ZFS and Volumes

  • Hello All, I installed the ZFS plugin and managed to add (via the OMV Plugin) a Pool, Filesystem (=Dataset) and Snapshots. I dont quite understand what adding a Volume gives me because it is nowhere visible and cannot be used for anything. Any tips?

    OMV6 HP t630

    OMV6 Xeon / i5 - SCSI PC

    OMV6 on Raspberry Pi4

    OMV5 on ProLiant N54L (AMD)

  • OK, here is the trick: ZFS Volumes are block devices of defined size that can then be used by Linux to create filesystems on. Unfortunately, this doesn't work in the OMV GUI. The ZFS volume does not show under Filesystems-create new.
    Does anyone know how to fix this?

    OMV6 HP t630

    OMV6 Xeon / i5 - SCSI PC

    OMV6 on Raspberry Pi4

    OMV5 on ProLiant N54L (AMD)

  • Awesome: You can create filesystem on a ZFS Volume but you have to do it manually in Linux. Afterwards the Filesystem shows up in OMV !
    Example:
    CReate a ZFS pool called Pool2S
    Create a ZFS Volume inside Pool2S with size 10MB (via OMV Plugin) called Vol10
    SSH into your OMV server
    mkfs -t ext4 -V /dev/zvol/Pool2S/Vol10
    Now you can mount a 10MB Block Device with ETX4 filesystem inside OMV-Filesystems

    OMV6 HP t630

    OMV6 Xeon / i5 - SCSI PC

    OMV6 on Raspberry Pi4

    OMV5 on ProLiant N54L (AMD)

  • Now you can mount a 10MB Block Device with ETX4 filesystem inside OMV-Filesystems

    What is the reason for to create an ext4 file system on top of an ZFS file system?
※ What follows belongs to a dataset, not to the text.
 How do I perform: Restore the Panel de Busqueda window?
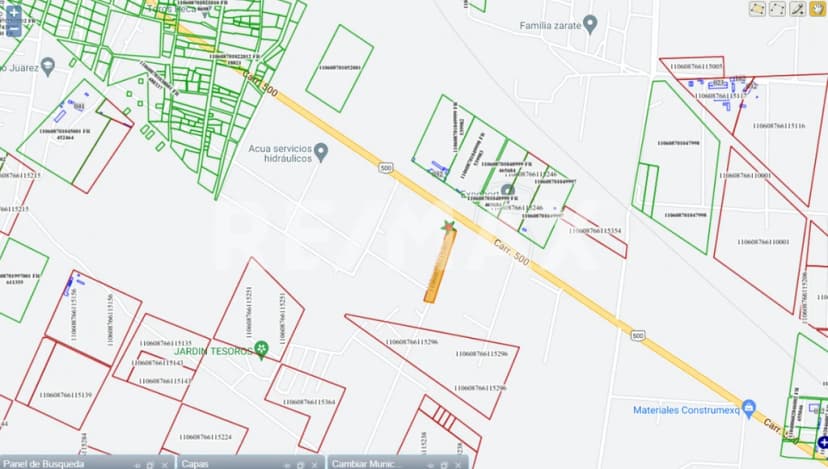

    OMV 3.0.100 (Gray style)

    ASRock Rack C2550D4I C0-stepping - 16GB ECC - 6x WD RED 3TB (ZFS 2x3 Striped RaidZ1) - Fractal Design Node 304 -

    3x WD80EMAZ Snapraid / MergerFS-pool via eSATA - 4-Bay ICYCube MB561U3S-4S with fan-mod

  • Good point. I haven't found a reason yet but I am sure there is a need for it somewhere, otherwise they would have not implemented that functionality :)

    OMV6 HP t630

    OMV6 Xeon / i5 - SCSI PC

    OMV6 on Raspberry Pi4

    OMV5 on ProLiant N54L (AMD)

  • Sorry for reviving this old thread, but I thought I'd like to contribute with a use case to the last unanswered question:


    "What is the reason for to create an ext4 file system on top of an ZFS file system?"


    I actually did exactly this, to host my docker storage (default /var/lib/docker), since I am using ZFS on my data drives, and USB thumbdrives as OS disks. I did not want my docker storage to reside on the OS flash drives, and also I did not want docker to have ZFS as storage, since docker will then integrate the image handling with ZFS snapshots, which will cause a mess, since my other data is then also snapshotted in a way that is outside my control.


    So I created a ZVOL inside my ZFS dataset, and formatted it as ext4, mounted it as /docker, and then symlinked /var/lib/docker to /docker.

    I believe I did the same as MarcS, creating the filesystem with mkfs in a shell, but instead of mounting it via OMV gui, I added the UUID to /etc/fstab, for automounting on boot.

  • +1 Miwer : I am going to do the exact same thing as I hate the fact that when running aprox. 20 containers and 20 or so mounted volumes on a zpool, docker will create 200+ legacy datasets / clones on my pool.


    Docker probably have some clever thinking behind creating each layer of the image as a separate dataset but it surely doesn't look nice when you `zpool list...`


    I think creating an ext4 zvol is a great solution as it still gives you all the nice benefits of zfs like compression and snapshots while not creating all those datasets.


    I don't know any downsides to this approach or if there's an overhead so anyone knows please chip in.